=== Supplied entries ===
──────────────────────────────

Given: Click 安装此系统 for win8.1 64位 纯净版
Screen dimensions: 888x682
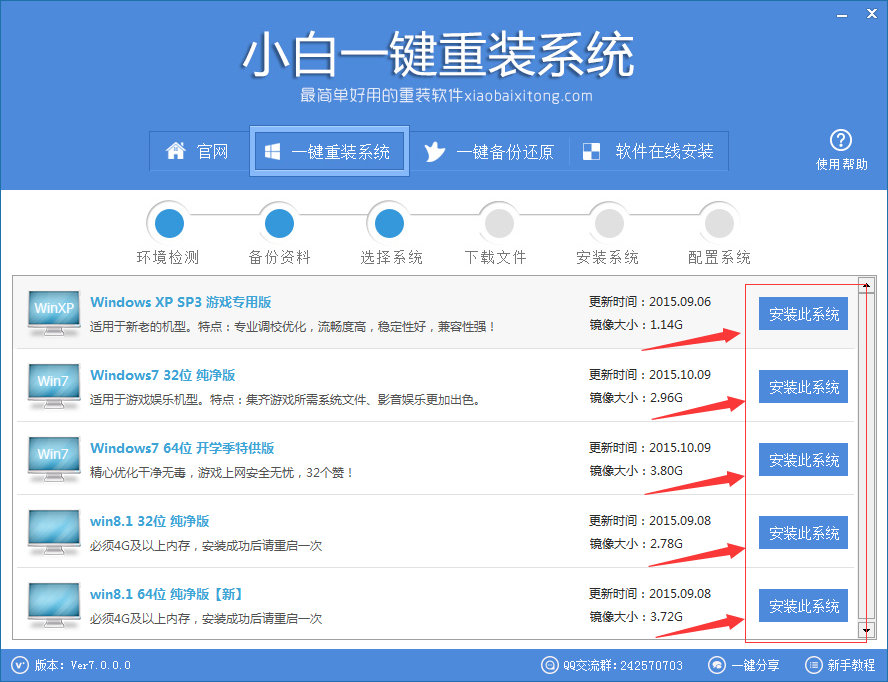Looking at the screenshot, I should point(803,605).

──────────────────────────────

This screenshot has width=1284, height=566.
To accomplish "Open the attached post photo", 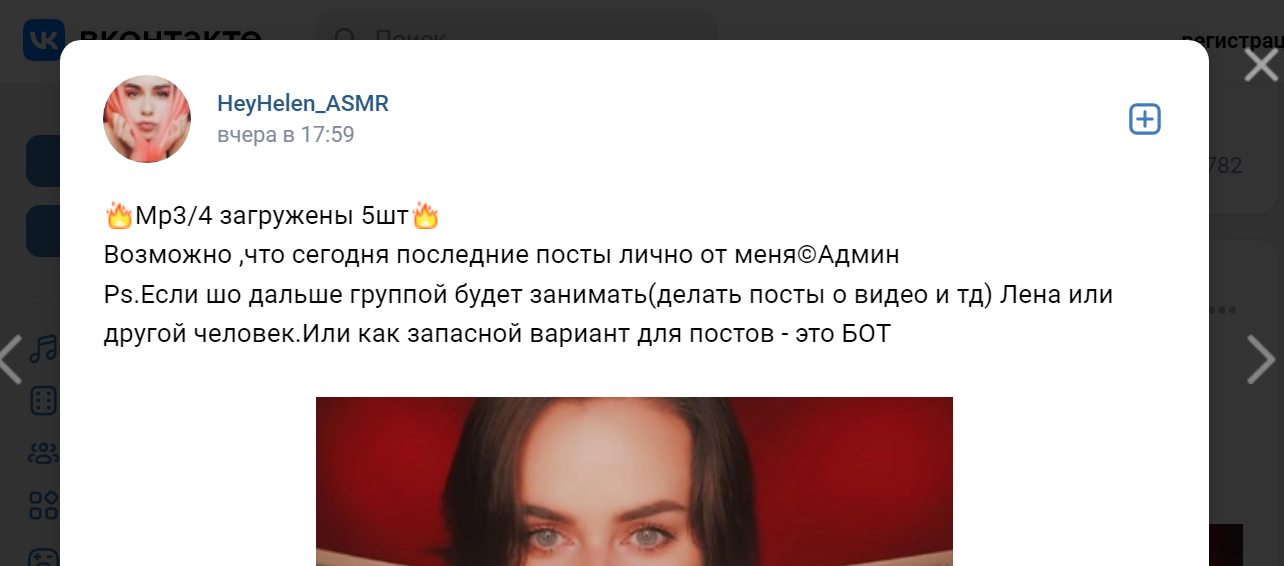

──────────────────────────────

=== Instructions to follow ===
Copy word for word the lines from the one containing "This screenshot has width=1284, height=566." through the one containing "the attached post", and leave out the pictures.

=== Answer in full ===
This screenshot has width=1284, height=566.
To accomplish "Open the attached post photo", 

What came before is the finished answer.